Of course, Smiley’s ironic point is that is exactly what her whole book is about. She takes some lightly glancing blows at the usual Southern California stereotypes — self-absorbed celebrities (Zoe); sham, New Age healers (Paul) and pill-peddling, self-empowerment types (Charlie). But the beautiful thing about Smiley’s writing is her deft hand at shading: All of these characters have just as many good points as weaknesses. Her strength is forcing us to see that people are not easily classified, or what they initially seem.

The most fascinating character to me is Elena, a woman who is obsessed with the Iraq War. I’ve met her type in real life, but never in fiction: the person who simply boils with righteous, unceasing hatred for the Bush administration and everything it stands for. You can’t joke with them; you can’t suggest that, yes, the war is awful and Bush is bad, but come on, there are other things we can focus on. They will not waver from their laser-like intensity. What Smiley captures here, almost without you realizing it at first, is this notion of how people endure during dark ages. It’s not that they are complicit with their government necessarily, it’s just that America gives them plenty of diversionary opportunities. But Smiley is asking us, through Elena, if that is how we want to be remembered. Do we want history to record us as political ostriches who kept driving our gas-guzzlers and taking our vacations and living our self-absorbed lives while something much bigger was happening? Did we do everything we could to stop it? Did we take to the streets in protest, or to the Gap for the spring sales? Elena serves as our wake-up call, if we choose to heed it, and she’s made even stronger by the time period of the book, when we now know the war didn’t turn out to be the quick, “Mission Accomplished” fix that Bush guaranteed and that Elena’s political opposite, Charlie, so fervently believes.
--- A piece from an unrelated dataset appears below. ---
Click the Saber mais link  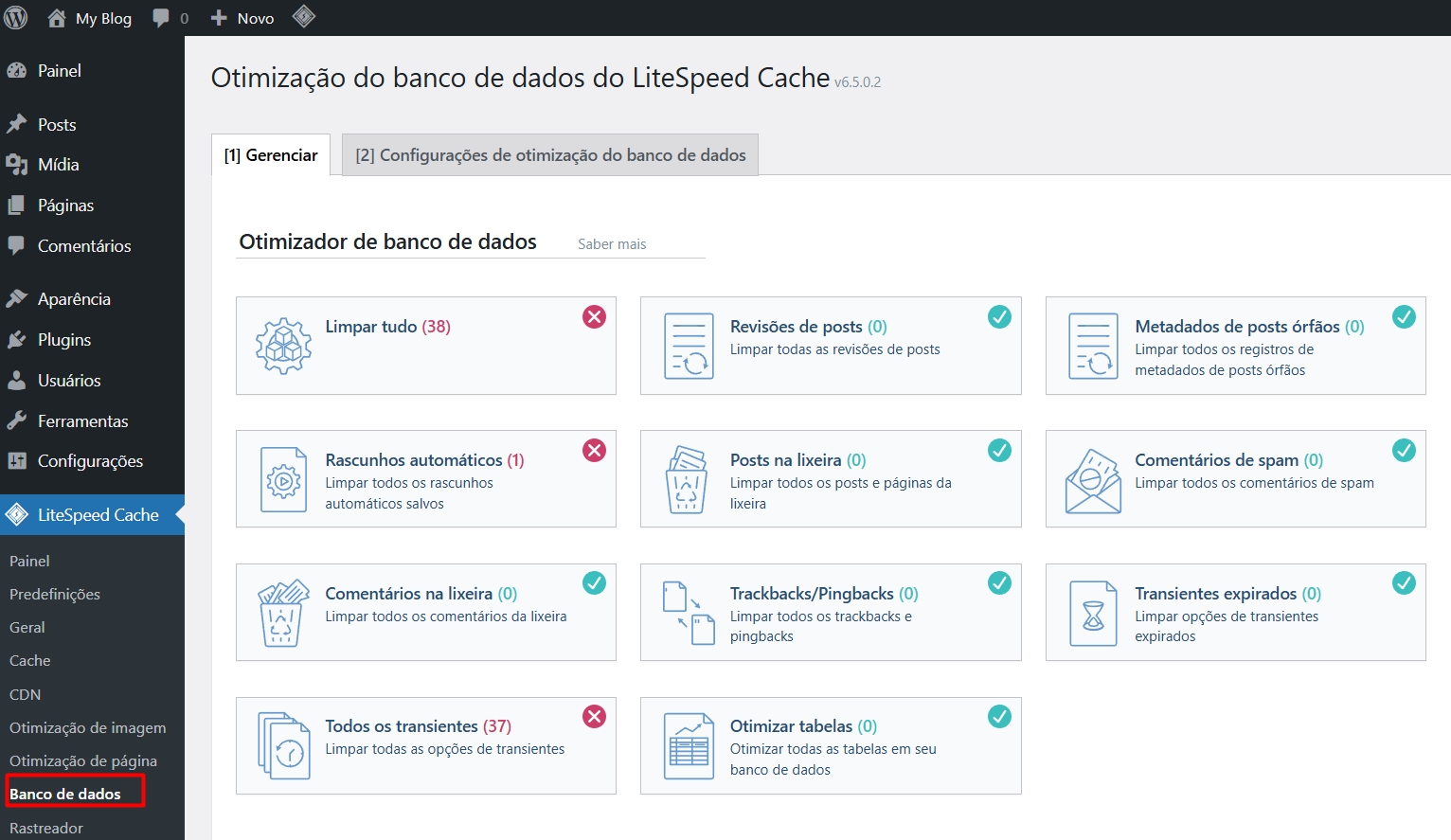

That Smiley is able to weave such a compelling statement into her story about upscale lovers falling apart and coming together, children straining against their parents and middle-agers wondering about their next (and possibly) last act is yet another testament to her strengths as a novelist. On top of that, you get rapturous descriptions of landscape, interior design, Russian literature, religious questing and discussions of films from Casablanca to The Seventh Seal. There’s even a three-way scene and some mild phone sex. Smiley leaves no demographic unchecked. Ten Days In The Hills may not be the great Hollywood novel, but it’s one of the better works of literary fiction I’ve read in several years.